### THE REQUEST
Copy out all the entries below, swapping "GUI agent" for "screen assistant" wherever it occurs and leaving everything else unchanged.

### SUPPLIED MATERIAL
===============

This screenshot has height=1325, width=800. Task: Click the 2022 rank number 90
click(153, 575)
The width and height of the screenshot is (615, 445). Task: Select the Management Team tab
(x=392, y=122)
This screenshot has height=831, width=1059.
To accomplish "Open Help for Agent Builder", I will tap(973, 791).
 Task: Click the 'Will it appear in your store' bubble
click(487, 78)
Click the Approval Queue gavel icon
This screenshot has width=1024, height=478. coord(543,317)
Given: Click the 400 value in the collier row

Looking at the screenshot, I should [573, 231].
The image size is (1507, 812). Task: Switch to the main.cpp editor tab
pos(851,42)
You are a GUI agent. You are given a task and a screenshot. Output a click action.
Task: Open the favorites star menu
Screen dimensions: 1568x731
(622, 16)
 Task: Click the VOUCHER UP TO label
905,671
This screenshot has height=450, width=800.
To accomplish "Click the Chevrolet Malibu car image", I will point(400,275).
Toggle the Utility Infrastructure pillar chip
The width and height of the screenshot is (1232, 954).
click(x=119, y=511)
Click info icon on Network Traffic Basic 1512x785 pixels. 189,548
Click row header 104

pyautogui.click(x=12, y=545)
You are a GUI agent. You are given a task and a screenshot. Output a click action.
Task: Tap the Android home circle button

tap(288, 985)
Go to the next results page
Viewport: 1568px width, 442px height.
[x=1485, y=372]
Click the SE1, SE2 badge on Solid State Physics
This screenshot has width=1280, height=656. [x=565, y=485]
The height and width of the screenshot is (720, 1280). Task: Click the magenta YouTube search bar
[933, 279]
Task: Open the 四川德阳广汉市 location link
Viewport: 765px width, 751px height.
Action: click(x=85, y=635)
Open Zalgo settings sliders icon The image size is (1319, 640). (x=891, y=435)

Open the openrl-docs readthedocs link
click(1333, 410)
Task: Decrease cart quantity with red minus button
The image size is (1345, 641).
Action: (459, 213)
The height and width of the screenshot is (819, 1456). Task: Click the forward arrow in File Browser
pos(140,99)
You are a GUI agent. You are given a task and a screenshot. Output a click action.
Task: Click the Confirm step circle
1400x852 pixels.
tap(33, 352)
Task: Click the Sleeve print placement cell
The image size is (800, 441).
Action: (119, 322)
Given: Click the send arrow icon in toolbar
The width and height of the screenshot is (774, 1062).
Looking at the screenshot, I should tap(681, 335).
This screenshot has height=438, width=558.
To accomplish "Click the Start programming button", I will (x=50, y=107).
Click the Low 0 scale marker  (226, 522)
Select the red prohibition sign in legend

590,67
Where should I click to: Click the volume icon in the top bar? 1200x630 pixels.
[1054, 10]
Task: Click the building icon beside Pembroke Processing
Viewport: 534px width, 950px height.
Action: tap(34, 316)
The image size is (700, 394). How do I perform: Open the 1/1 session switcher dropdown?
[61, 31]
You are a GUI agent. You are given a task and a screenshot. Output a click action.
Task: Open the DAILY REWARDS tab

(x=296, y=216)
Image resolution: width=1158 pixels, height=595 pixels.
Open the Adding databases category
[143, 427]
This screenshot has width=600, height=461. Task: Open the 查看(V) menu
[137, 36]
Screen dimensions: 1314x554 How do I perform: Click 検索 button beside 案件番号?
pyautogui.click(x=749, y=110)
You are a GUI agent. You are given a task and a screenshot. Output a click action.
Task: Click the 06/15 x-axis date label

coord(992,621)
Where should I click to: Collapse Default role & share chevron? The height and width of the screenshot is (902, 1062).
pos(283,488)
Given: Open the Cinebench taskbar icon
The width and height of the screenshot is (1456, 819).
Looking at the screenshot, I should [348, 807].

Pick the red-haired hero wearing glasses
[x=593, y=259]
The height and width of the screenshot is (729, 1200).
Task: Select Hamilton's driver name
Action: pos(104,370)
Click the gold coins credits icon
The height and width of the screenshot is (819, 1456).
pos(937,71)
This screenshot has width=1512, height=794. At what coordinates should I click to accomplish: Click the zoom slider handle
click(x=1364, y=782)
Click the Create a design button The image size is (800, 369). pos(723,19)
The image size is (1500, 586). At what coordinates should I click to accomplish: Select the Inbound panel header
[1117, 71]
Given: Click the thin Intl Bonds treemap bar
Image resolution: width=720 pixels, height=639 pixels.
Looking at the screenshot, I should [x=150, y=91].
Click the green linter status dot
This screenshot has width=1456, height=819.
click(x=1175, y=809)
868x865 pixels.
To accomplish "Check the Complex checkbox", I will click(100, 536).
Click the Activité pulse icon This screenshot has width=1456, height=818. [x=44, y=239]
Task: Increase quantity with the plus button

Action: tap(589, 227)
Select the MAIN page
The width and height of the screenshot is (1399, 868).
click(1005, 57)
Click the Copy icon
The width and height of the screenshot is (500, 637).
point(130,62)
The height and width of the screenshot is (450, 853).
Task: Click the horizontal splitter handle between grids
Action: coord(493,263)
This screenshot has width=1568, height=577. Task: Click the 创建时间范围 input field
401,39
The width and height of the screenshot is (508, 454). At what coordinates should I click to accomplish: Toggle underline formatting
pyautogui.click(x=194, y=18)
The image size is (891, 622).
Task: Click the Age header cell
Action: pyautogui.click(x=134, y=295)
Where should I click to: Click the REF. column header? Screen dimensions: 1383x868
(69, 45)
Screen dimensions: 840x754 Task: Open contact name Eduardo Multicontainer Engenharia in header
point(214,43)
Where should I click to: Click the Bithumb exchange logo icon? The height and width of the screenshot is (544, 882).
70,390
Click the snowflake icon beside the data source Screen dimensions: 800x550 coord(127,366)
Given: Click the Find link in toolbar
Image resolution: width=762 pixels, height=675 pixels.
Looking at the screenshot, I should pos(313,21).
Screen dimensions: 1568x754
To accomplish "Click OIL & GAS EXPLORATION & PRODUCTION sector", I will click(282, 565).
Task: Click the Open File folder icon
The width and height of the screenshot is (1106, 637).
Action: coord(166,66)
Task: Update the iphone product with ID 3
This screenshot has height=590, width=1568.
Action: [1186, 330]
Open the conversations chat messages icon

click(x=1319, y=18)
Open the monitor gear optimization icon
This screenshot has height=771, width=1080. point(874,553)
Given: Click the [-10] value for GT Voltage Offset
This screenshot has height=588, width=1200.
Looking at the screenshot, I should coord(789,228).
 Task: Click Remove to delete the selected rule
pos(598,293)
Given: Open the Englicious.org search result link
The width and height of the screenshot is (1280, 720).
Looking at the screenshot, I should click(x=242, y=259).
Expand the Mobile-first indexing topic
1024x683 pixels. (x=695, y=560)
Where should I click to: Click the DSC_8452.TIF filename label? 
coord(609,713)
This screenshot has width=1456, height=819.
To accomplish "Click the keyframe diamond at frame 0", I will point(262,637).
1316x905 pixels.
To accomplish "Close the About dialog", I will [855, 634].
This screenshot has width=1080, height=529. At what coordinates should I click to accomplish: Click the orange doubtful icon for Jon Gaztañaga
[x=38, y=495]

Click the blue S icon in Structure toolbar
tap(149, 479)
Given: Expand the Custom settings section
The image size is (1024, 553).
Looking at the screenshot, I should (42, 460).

===============

### CORRECT ANSWER
This screenshot has height=1325, width=800. Task: Click the 2022 rank number 90
click(153, 575)
The width and height of the screenshot is (615, 445). Task: Select the Management Team tab
(x=392, y=122)
This screenshot has height=831, width=1059.
To accomplish "Open Help for Agent Builder", I will tap(973, 791).
 Task: Click the 'Will it appear in your store' bubble
click(487, 78)
Click the Approval Queue gavel icon
This screenshot has width=1024, height=478. coord(543,317)
Given: Click the 400 value in the collier row

Looking at the screenshot, I should [573, 231].
The image size is (1507, 812). Task: Switch to the main.cpp editor tab
pos(851,42)
You are a screen assistant. You are given a task and a screenshot. Output a click action.
Task: Open the favorites star menu
Screen dimensions: 1568x731
(622, 16)
 Task: Click the VOUCHER UP TO label
905,671
This screenshot has height=450, width=800.
To accomplish "Click the Chevrolet Malibu car image", I will point(400,275).
Toggle the Utility Infrastructure pillar chip
The width and height of the screenshot is (1232, 954).
click(x=119, y=511)
Click info icon on Network Traffic Basic 1512x785 pixels. 189,548
Click row header 104

pyautogui.click(x=12, y=545)
You are a screen assistant. You are given a task and a screenshot. Output a click action.
Task: Tap the Android home circle button

tap(288, 985)
Go to the next results page
Viewport: 1568px width, 442px height.
[x=1485, y=372]
Click the SE1, SE2 badge on Solid State Physics
This screenshot has width=1280, height=656. [x=565, y=485]
The height and width of the screenshot is (720, 1280). Task: Click the magenta YouTube search bar
[933, 279]
Task: Open the 四川德阳广汉市 location link
Viewport: 765px width, 751px height.
Action: click(x=85, y=635)
Open Zalgo settings sliders icon The image size is (1319, 640). (x=891, y=435)

Open the openrl-docs readthedocs link
click(1333, 410)
Task: Decrease cart quantity with red minus button
The image size is (1345, 641).
Action: (459, 213)
The height and width of the screenshot is (819, 1456). Task: Click the forward arrow in File Browser
pos(140,99)
You are a screen assistant. You are given a task and a screenshot. Output a click action.
Task: Click the Confirm step circle
1400x852 pixels.
tap(33, 352)
Task: Click the Sleeve print placement cell
The image size is (800, 441).
Action: (119, 322)
Given: Click the send arrow icon in toolbar
The width and height of the screenshot is (774, 1062).
Looking at the screenshot, I should tap(681, 335).
This screenshot has height=438, width=558.
To accomplish "Click the Start programming button", I will (x=50, y=107).
Click the Low 0 scale marker  (226, 522)
Select the red prohibition sign in legend

590,67
Where should I click to: Click the volume icon in the top bar? 1200x630 pixels.
[1054, 10]
Task: Click the building icon beside Pembroke Processing
Viewport: 534px width, 950px height.
Action: tap(34, 316)
The image size is (700, 394). How do I perform: Open the 1/1 session switcher dropdown?
[61, 31]
You are a screen assistant. You are given a task and a screenshot. Output a click action.
Task: Open the DAILY REWARDS tab

(x=296, y=216)
Image resolution: width=1158 pixels, height=595 pixels.
Open the Adding databases category
[143, 427]
This screenshot has width=600, height=461. Task: Open the 查看(V) menu
[137, 36]
Screen dimensions: 1314x554 How do I perform: Click 検索 button beside 案件番号?
pyautogui.click(x=749, y=110)
You are a screen assistant. You are given a task and a screenshot. Output a click action.
Task: Click the 06/15 x-axis date label

coord(992,621)
Where should I click to: Collapse Default role & share chevron? The height and width of the screenshot is (902, 1062).
pos(283,488)
Given: Open the Cinebench taskbar icon
The width and height of the screenshot is (1456, 819).
Looking at the screenshot, I should [348, 807].

Pick the red-haired hero wearing glasses
[x=593, y=259]
The height and width of the screenshot is (729, 1200).
Task: Select Hamilton's driver name
Action: pos(104,370)
Click the gold coins credits icon
The height and width of the screenshot is (819, 1456).
pos(937,71)
This screenshot has width=1512, height=794. At what coordinates should I click to accomplish: Click the zoom slider handle
click(x=1364, y=782)
Click the Create a design button The image size is (800, 369). pos(723,19)
The image size is (1500, 586). At what coordinates should I click to accomplish: Select the Inbound panel header
[1117, 71]
Given: Click the thin Intl Bonds treemap bar
Image resolution: width=720 pixels, height=639 pixels.
Looking at the screenshot, I should [x=150, y=91].
Click the green linter status dot
This screenshot has width=1456, height=819.
click(x=1175, y=809)
868x865 pixels.
To accomplish "Check the Complex checkbox", I will click(100, 536).
Click the Activité pulse icon This screenshot has width=1456, height=818. [x=44, y=239]
Task: Increase quantity with the plus button

Action: tap(589, 227)
Select the MAIN page
The width and height of the screenshot is (1399, 868).
click(1005, 57)
Click the Copy icon
The width and height of the screenshot is (500, 637).
point(130,62)
The height and width of the screenshot is (450, 853).
Task: Click the horizontal splitter handle between grids
Action: coord(493,263)
This screenshot has width=1568, height=577. Task: Click the 创建时间范围 input field
401,39
The width and height of the screenshot is (508, 454). At what coordinates should I click to accomplish: Toggle underline formatting
pyautogui.click(x=194, y=18)
The image size is (891, 622).
Task: Click the Age header cell
Action: pyautogui.click(x=134, y=295)
Where should I click to: Click the REF. column header? Screen dimensions: 1383x868
(69, 45)
Screen dimensions: 840x754 Task: Open contact name Eduardo Multicontainer Engenharia in header
point(214,43)
Where should I click to: Click the Bithumb exchange logo icon? The height and width of the screenshot is (544, 882).
70,390
Click the snowflake icon beside the data source Screen dimensions: 800x550 coord(127,366)
Given: Click the Find link in toolbar
Image resolution: width=762 pixels, height=675 pixels.
Looking at the screenshot, I should pos(313,21).
Screen dimensions: 1568x754
To accomplish "Click OIL & GAS EXPLORATION & PRODUCTION sector", I will click(282, 565).
Task: Click the Open File folder icon
The width and height of the screenshot is (1106, 637).
Action: coord(166,66)
Task: Update the iphone product with ID 3
This screenshot has height=590, width=1568.
Action: [1186, 330]
Open the conversations chat messages icon

click(x=1319, y=18)
Open the monitor gear optimization icon
This screenshot has height=771, width=1080. point(874,553)
Given: Click the [-10] value for GT Voltage Offset
This screenshot has height=588, width=1200.
Looking at the screenshot, I should coord(789,228).
 Task: Click Remove to delete the selected rule
pos(598,293)
Given: Open the Englicious.org search result link
The width and height of the screenshot is (1280, 720).
Looking at the screenshot, I should click(x=242, y=259).
Expand the Mobile-first indexing topic
1024x683 pixels. (x=695, y=560)
Where should I click to: Click the DSC_8452.TIF filename label? 
coord(609,713)
This screenshot has width=1456, height=819.
To accomplish "Click the keyframe diamond at frame 0", I will point(262,637).
1316x905 pixels.
To accomplish "Close the About dialog", I will [855, 634].
This screenshot has width=1080, height=529. At what coordinates should I click to accomplish: Click the orange doubtful icon for Jon Gaztañaga
[x=38, y=495]

Click the blue S icon in Structure toolbar
tap(149, 479)
Given: Expand the Custom settings section
The image size is (1024, 553).
Looking at the screenshot, I should (42, 460).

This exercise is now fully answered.